Writer/director Jacques Deray, little seen Stateside (this, BORSALINO/’70, anything else?), known for slick crime flicks, must have been jonesing for art house caché when he went all Michelangelo Antonioni on this one-off nihilistic tease of a thriller. Even getting Alain Delon (real deal Antonioni from L’ECLISSE/’62) to star with real-life ex Romy Schneider as house-sitting lovers whose delicately balanced carefree existence is shattered when longtime bosom-buddy Maurice Ronet stops by and becomes the hedonist who came to dinner, along with his recently found late-teen daughter. That’s Mod-Brit icon Jane Birkin, who proves a bosom-buddy of a different sort. What could go wrong? But if Antonioni’s modus operandi turned ‘No Man is an Island’ on its head into All Men are Islands (and just might vanish on one), Deray finds little more than gracefully proportioned volume in couture bathing suits to hang a tale on. Unquestionably yummy to look at in restored EastmanColor, but sporting borrowed style, philosophies and general ennui. Not commentary on man’s vanishing point, but merely fashionable appliqué. Deray, lost in his own artsy contrivance, eventually copitulating to wan police procedural in a post-murder third act, played in slow motion. It feels closer to Claude Lelouch’s A MAN AND A WOMAN/’66* than anything by Antonioni.

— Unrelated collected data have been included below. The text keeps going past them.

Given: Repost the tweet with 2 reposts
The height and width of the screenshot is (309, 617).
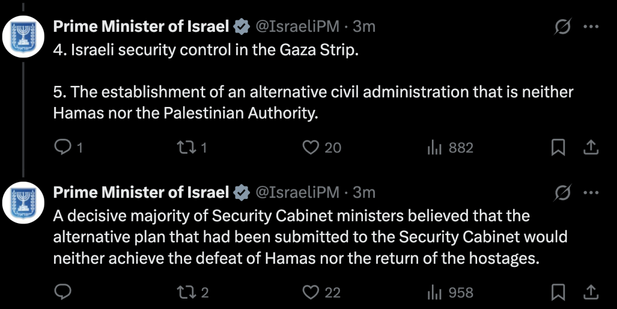Looking at the screenshot, I should click(x=192, y=293).
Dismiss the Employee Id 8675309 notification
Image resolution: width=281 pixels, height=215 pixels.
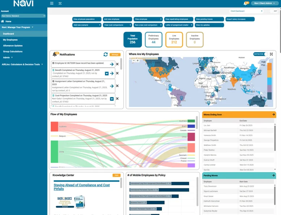pyautogui.click(x=117, y=64)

DOUBLE-BILL/LINK: Though on record as disliking this film, Luca Guadagnino’s remake, A BIGGER SPLASH/’15, beefs up backstories, but largely keeps story beats. https://maksquibs.blogspot.com/2024/10/a-bigger-splash-2015.html
WATCH THIS, NOT THAT/LINK: Unlike Deray, breaking into the art house market by suppressing his genre instincts, Jean-Pierre Melville digs deeper into genre to refine his rep, also with Alain Delon on board in LE SAMOURAÏ/’67. https://maksquibs.blogspot.com/2016/11/le-samourai-1967.html
ATTENTION MUST BE PAID: *With the Michel Legrand soundtrack (and disconcertingly flat vocals by Ruth Price) to prove it.